Acacia trineura, known colloquially as three-nerve wattle or three nerved wattle or green wattle, is a species of Acacia native to south eastern Australia.

==Description==
The shrub or small tree typically grows to a height of 1 to 5 m and has a rounded habit. The slightly angular and hoary branchlets have resinous ridges and smooth grey bark. Like most species of Acacia it has phyllodes rather than true leaves. The glabrous, thinly leathery and evergreen phyllodes have an obovate to oblanceolate shape with a length of 3 to 7 cm and a width of 4 to 11 mm and are straight to shallowly curved with three resinous and distinct main veins that are impressed in crests of low ridges and surrounded by many secondary veins. It blooms between August and October. The inflorescences occur in groups of three to eight on an axillary axis that is 2 to 15 mm in length. the spherical flower-heads have a diameter of 3 to 5 mm and contain 12 to 25 pale yellow to yellow coloured flowers. After flowering papery and sparsely haired seed pods form that are straight and more or less flat but raised over and constricted between each of the seeds. The pods are 3 to 8 cm in length and 2 to 3 mm wide. The glossy black seeds inside are about 4 mm in length and have an oblong shape.

==Taxonomy==
The species was first formally described by the botanist Ferdinand von Mueller in 1863 as a part of the work Fragmenta Phytographiae Australiae. It was reclassified by Leslie Pedley in 2003 as Racosperma trineurum then returned to genus Acacia in 2006. The specific epithet is in reference to the three main veins visible in the phyllodes.

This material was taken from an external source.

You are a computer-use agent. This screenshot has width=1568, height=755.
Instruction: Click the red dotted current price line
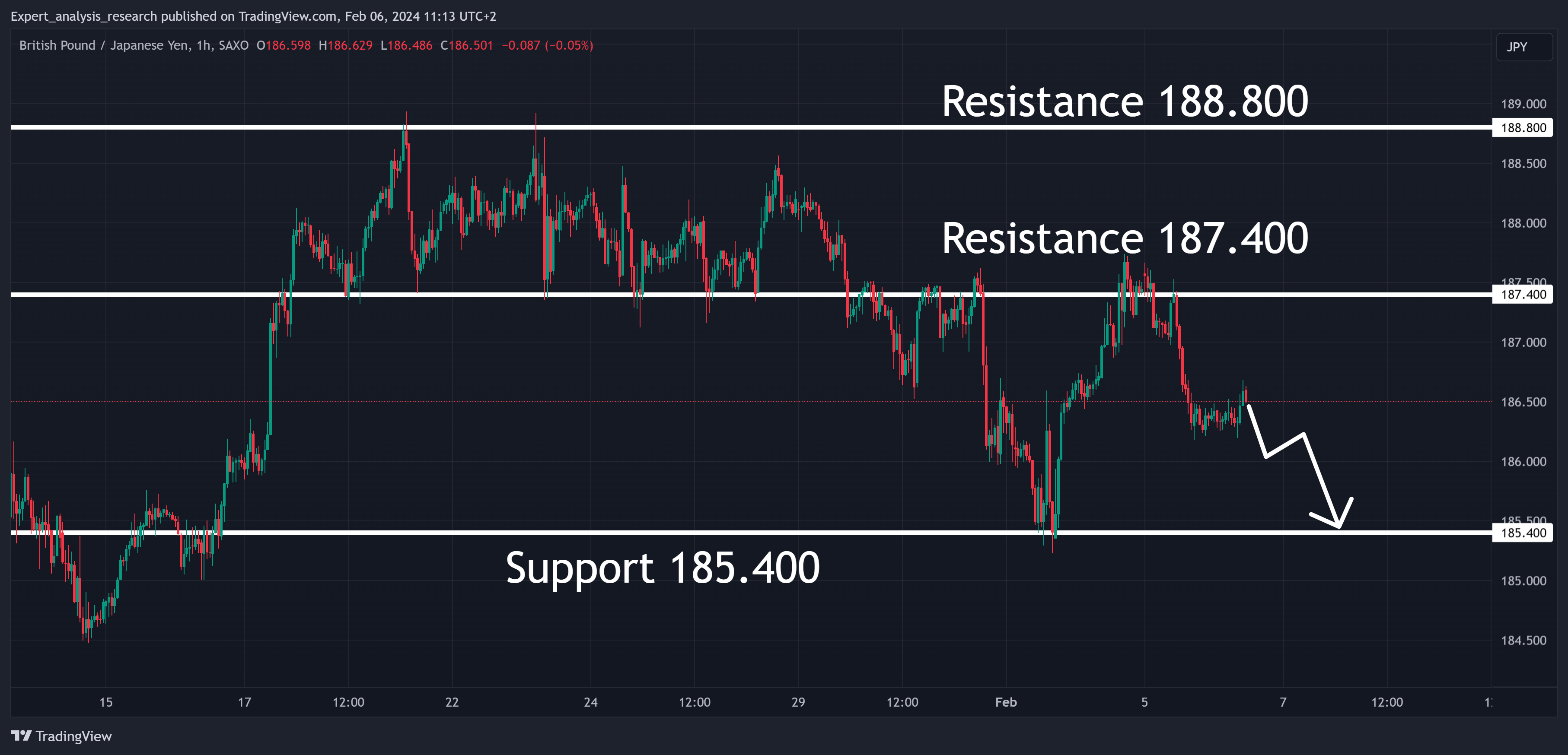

It is thought to be quite closely related to Acacia redolens, a species found in Western Australia.

==Distribution==
It is endemic to south eastern New South Wales, northern Victoria and south eastern South Australia. In New South Wales the range of the plant is mainly between West Wyalong, Condobolin and Forbes where it is usually found growing in red earth soils as a part of mallee communities. In Victoria it is found in the Lowan Mallee, Murray Mallee and Wimmera regions where it found near water sources growing in red earth or clay soils. It is considered to be a vulnerable species in Victoria It is considered to be rare in South Australia and is confined the south eastern part of the state to the south-west of Naracoorte growing in dark coloured but shallow cracking clays.